### WHAT TO PRODUCE
Give the data from its start up to and including the line with "click(367, 15)" as a Markdown table with the columns No. and Line, one numbered row per line and blank lines skipped. Leave the pictures out of the table.

### DATA ENTRIES
..............................
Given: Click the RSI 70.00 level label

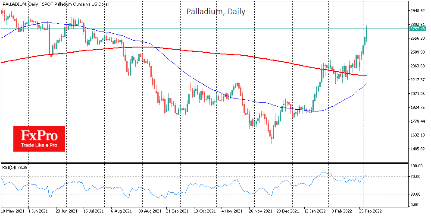Looking at the screenshot, I should click(x=415, y=177).
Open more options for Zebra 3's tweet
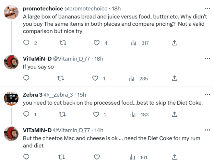The image size is (214, 165). pyautogui.click(x=208, y=94)
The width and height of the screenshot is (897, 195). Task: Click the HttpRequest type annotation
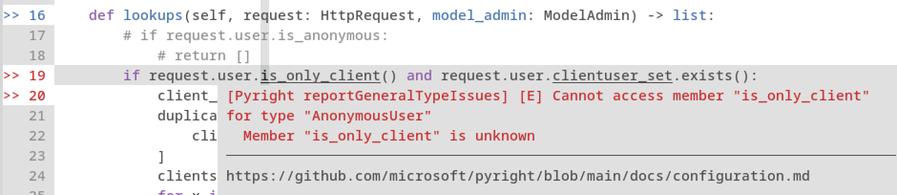click(367, 15)
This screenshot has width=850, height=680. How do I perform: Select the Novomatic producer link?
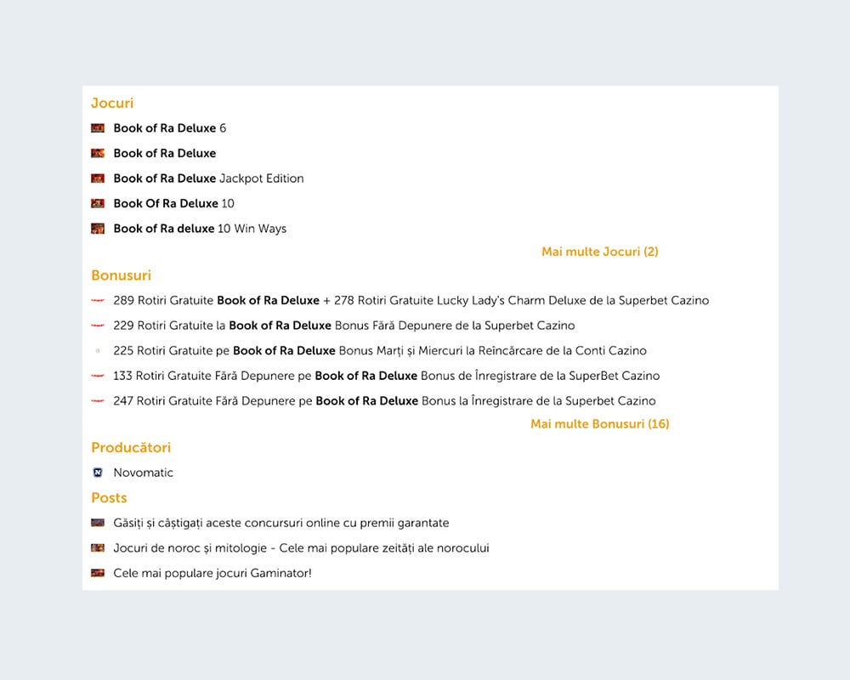point(143,473)
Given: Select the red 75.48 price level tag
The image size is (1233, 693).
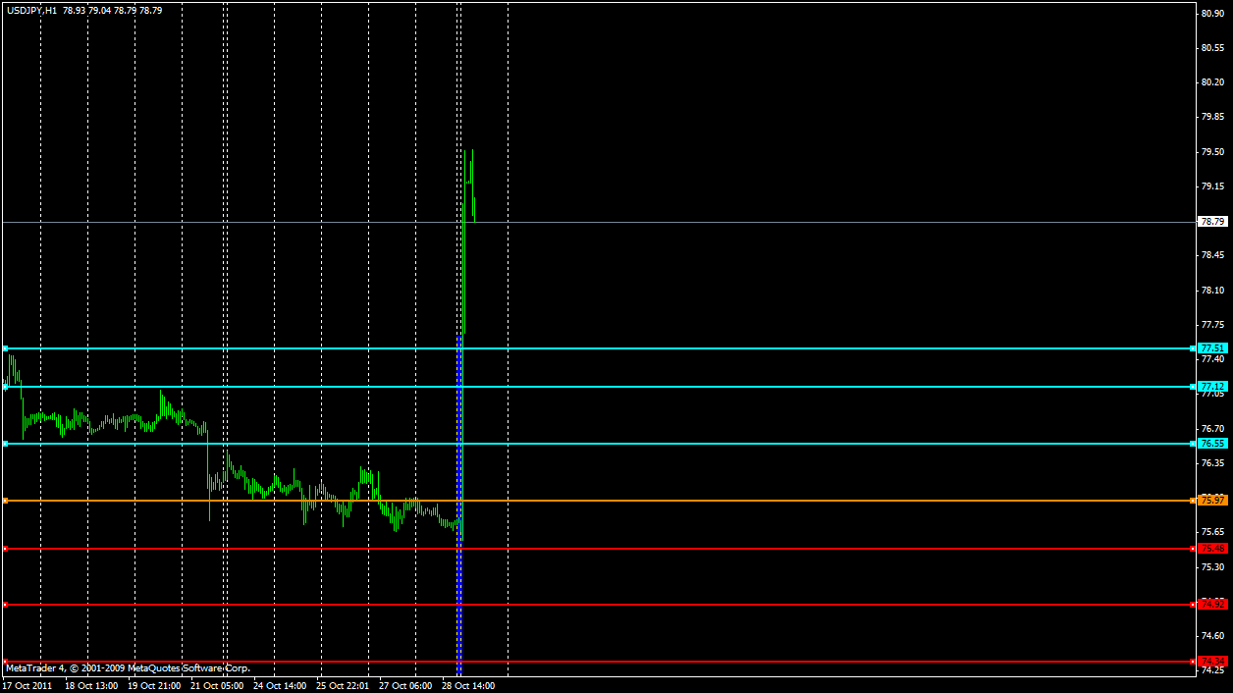Looking at the screenshot, I should (x=1213, y=549).
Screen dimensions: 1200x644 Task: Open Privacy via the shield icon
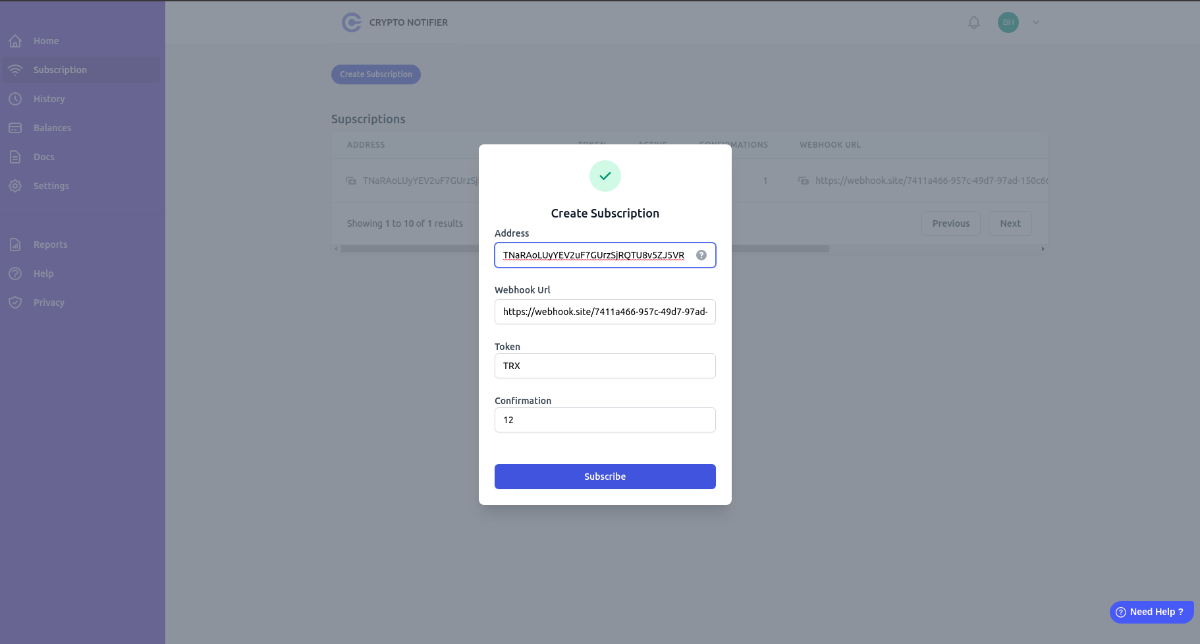click(16, 302)
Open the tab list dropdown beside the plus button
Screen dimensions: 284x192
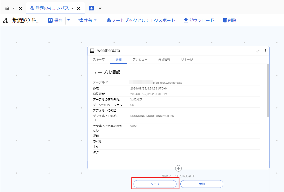click(x=100, y=8)
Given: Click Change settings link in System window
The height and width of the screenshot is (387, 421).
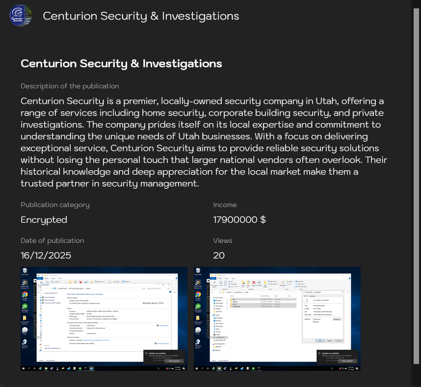Looking at the screenshot, I should 163,325.
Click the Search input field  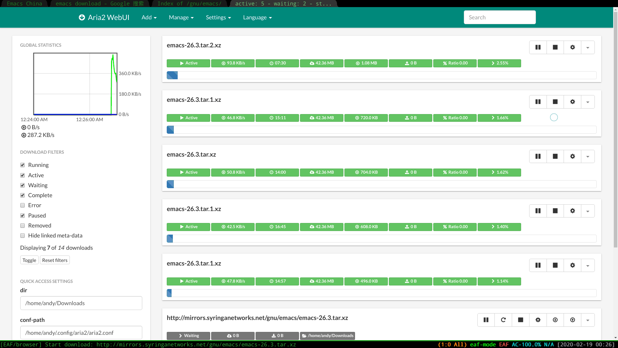pyautogui.click(x=500, y=17)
..............................
### EXERCISE ANSWER
| No. | Line |
|---|---|
| 1 | Given: Click the RSI 70.00 level label |
| 2 | Looking at the screenshot, I should click(x=415, y=177). |
| 3 | Open more options for Zebra 3's tweet |
| 4 | The image size is (214, 165). pyautogui.click(x=208, y=94) |
| 5 | The width and height of the screenshot is (897, 195). Task: Click the HttpRequest type annotation |
| 6 | click(367, 15) |